Technology that helps and harms
Unimaginable clarity of sound, miraculous readability of conversations, chic then? Yes and no. THE Ed Sullivan Show in stereo, it distorts television reality. Pass again for the Washington show: it was inaudible before. The dialogues between Beatles, wherever they are, are revealing, the technology certainly gives access like never before to the content, but erases the ambient noise to such an extent that it flattens the emotion. Even outside, the fans are too easy to understand, due to lack of hubbub. It’s unusually quiet in the limousine, in the hotel suite. Everywhere. Even when it screams. An impossible calm reigns. Isn’t that too clear? “I think you underestimate the brilliance of the Maysles’ original sound recording,” Tedeschi responds. Disagree. Where is the radio, the TV that plays all the time, where is the life that beats so hard?
All this cleanliness, we understand, is at the service of the narrative thread. As if the story behind the story was missing: inclusive agenda 2024 requires, Tedeshi placed a lot of emphasis on the place of African-American artists. Nothing new here, it’s been said over and over again since 1964, the Beatles only swore by Motown and the R’n’B of Little Richard, Chuck Berry and co. In existing documentaries, it’s always front and center. Tedeschi wanted to prove it beyond the evidence, for the benefit of future generations. Great research work. “In the unreleased footage of the Maysles, we found all these young black fans in Harlem,” rejoices the director. Including, a nice moment, a young man who was “disgusted” by the Beatles, a fan of Miles Davis and John Coltrane.
Announce 1964 and not be satisfied with it
Added, to support the point, testimonies of the recognition of African-American artists towards the Beatles, a Ronnie Spector, a Ron Isley (of the Isley Brothers of Twist and Shout), a Smokey Robinson still enchanted with the Beatles version of his You Really Got a Hold on Me. We even unearthed a performance where the Smokey Robinson in question, in front of his Miracles, sings Yesterday. Extraordinary interpretation… Ed Sullivan Show in 1968. Oops. This documentary, to properly support its thesis (which is nevertheless clearly established in the history of popular music), does not pay too much attention to the year of its title. We would have done better to use the version of Can’t Buy Me Love by Ella Fitzgerald, published in the spring of 1964, when Beatlemania was in full swing.

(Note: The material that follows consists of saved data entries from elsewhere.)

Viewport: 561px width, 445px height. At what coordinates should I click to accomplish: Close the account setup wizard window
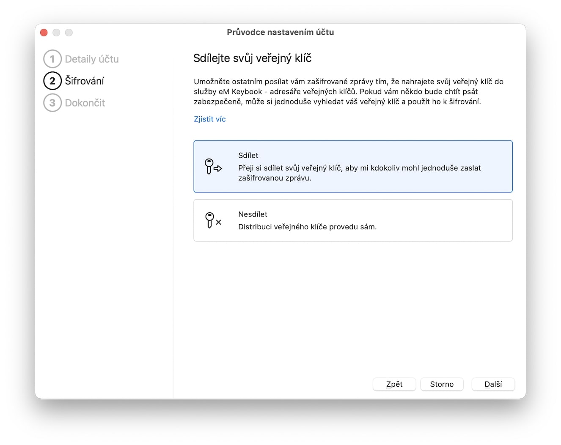[44, 33]
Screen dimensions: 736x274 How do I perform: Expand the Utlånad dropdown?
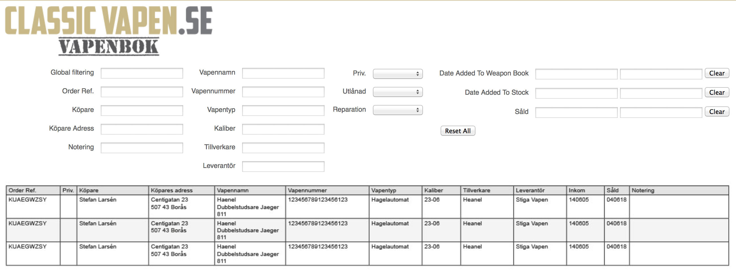[397, 92]

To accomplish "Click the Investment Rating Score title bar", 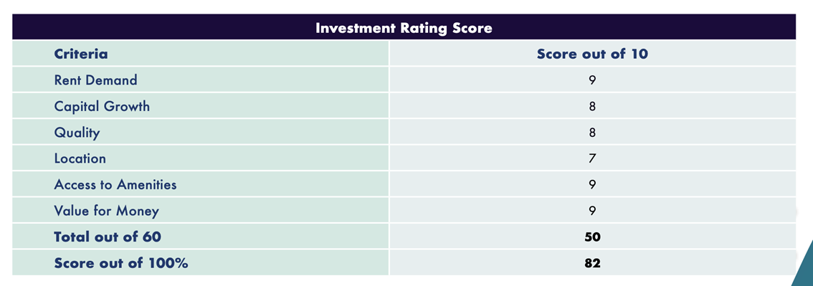I will pos(404,27).
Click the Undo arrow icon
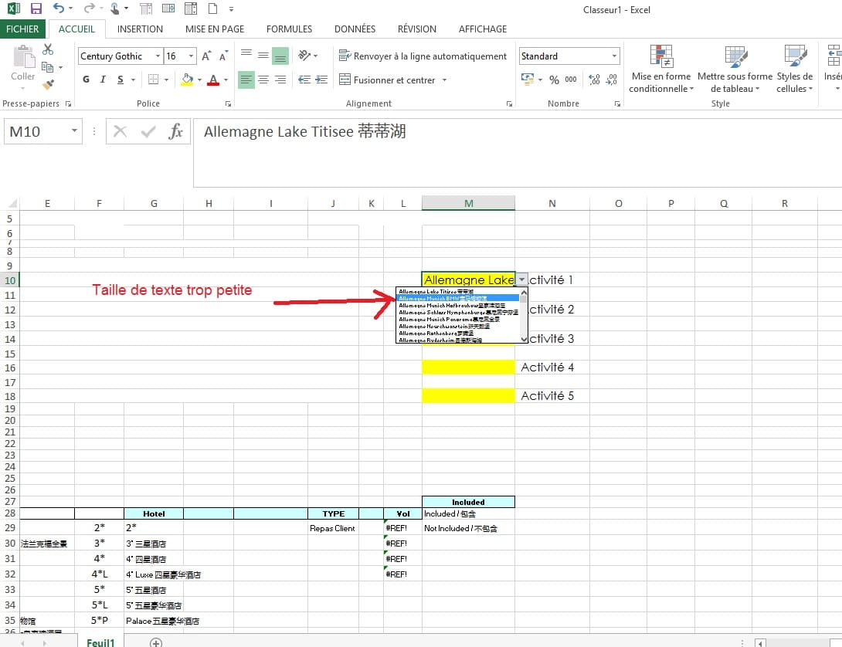This screenshot has width=842, height=647. (x=58, y=8)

The narrative thread justifies all the detours. We thus toured interviews with the separated Beatles of the 1970s about their beloved Marvin Gaye, Marvelettes and other Little Richard. Interviews that the average fan can quote in full: Lennon at Tomorrow Show by Tom Snyder, we’ve had this since the first VHS. The average fan is probably not the target customer. It is much more of a testamentary documentary, where the last witnesses still among us intervene between the archive segments with the disappeared. We often have the impression of being in the Beatles equivalent of those documentaries on the Second World War, with the last survivors of the camps. Seeing a Paul McCartney visit his own photo exhibition in the company of Martin Scorsese, with his voice increasingly veiled, resonates like a last opportunity seized. Welcome, of course. But not without a certain bitterness. The vitality of the times is sorely lacking.